WHAT THE EXERCISE ASKS | Pick out every line in the listing that contains the word "Where", and copy each one. Case counts.
▬▬▬▬▬▬▬▬▬▬
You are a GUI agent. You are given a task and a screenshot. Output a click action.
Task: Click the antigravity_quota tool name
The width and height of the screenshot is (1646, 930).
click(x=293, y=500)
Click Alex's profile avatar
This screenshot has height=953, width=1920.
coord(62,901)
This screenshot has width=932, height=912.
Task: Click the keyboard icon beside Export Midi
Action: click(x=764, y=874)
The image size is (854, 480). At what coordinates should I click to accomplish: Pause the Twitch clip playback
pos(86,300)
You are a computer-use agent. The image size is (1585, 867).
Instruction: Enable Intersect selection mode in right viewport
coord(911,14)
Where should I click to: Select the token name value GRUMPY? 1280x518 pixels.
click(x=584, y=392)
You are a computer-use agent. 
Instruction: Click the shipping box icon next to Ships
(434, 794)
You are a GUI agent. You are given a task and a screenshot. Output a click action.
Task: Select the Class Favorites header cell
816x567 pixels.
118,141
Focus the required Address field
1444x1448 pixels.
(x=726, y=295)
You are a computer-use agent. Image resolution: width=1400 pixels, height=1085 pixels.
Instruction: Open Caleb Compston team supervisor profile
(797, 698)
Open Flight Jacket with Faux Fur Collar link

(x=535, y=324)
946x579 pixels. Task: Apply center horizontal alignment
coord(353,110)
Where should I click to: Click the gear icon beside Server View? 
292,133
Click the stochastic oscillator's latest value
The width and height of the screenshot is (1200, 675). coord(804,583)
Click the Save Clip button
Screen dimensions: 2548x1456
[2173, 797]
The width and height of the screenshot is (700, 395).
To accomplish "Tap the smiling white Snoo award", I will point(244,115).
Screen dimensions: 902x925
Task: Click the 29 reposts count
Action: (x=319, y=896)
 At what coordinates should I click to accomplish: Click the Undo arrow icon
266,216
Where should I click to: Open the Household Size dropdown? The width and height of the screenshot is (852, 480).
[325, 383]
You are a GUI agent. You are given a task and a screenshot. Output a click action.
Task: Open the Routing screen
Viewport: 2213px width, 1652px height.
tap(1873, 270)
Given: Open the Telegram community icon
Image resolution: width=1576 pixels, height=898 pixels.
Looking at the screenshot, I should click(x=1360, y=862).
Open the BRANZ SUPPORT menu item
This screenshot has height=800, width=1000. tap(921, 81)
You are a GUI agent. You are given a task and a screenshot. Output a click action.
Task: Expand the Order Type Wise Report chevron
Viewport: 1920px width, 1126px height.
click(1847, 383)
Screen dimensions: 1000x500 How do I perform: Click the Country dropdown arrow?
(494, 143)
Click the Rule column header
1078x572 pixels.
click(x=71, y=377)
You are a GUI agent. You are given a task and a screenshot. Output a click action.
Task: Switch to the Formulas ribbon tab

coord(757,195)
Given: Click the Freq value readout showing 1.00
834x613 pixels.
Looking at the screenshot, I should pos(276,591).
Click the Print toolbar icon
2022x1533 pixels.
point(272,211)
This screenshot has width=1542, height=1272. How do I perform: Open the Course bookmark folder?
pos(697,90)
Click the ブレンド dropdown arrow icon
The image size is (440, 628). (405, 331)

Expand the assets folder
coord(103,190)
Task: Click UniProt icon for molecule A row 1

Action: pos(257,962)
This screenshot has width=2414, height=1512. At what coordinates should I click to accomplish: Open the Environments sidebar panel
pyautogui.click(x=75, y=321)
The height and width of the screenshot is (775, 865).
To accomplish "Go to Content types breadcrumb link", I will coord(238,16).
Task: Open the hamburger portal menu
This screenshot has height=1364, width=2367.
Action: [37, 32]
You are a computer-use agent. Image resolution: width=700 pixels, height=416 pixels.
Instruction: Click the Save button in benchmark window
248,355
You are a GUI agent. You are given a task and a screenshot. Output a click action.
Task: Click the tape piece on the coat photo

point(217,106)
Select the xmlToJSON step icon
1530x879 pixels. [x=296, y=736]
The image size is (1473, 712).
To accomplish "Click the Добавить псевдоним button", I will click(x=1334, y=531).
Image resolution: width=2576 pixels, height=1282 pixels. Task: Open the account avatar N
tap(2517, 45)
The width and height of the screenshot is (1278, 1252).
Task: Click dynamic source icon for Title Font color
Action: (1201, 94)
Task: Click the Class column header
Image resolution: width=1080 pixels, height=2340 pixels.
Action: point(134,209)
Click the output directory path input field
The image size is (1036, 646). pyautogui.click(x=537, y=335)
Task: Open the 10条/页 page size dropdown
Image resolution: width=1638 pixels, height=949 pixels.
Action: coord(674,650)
▬▬▬▬▬▬▬▬▬▬
FINISHED TASK |
Where should I click to: Select the token name value GRUMPY? 1280x518 pixels.
Where should I click to: Click the gear icon beside Server View? 
Where should I click to: Open the Household Size dropdown? The width and height of the screenshot is (852, 480).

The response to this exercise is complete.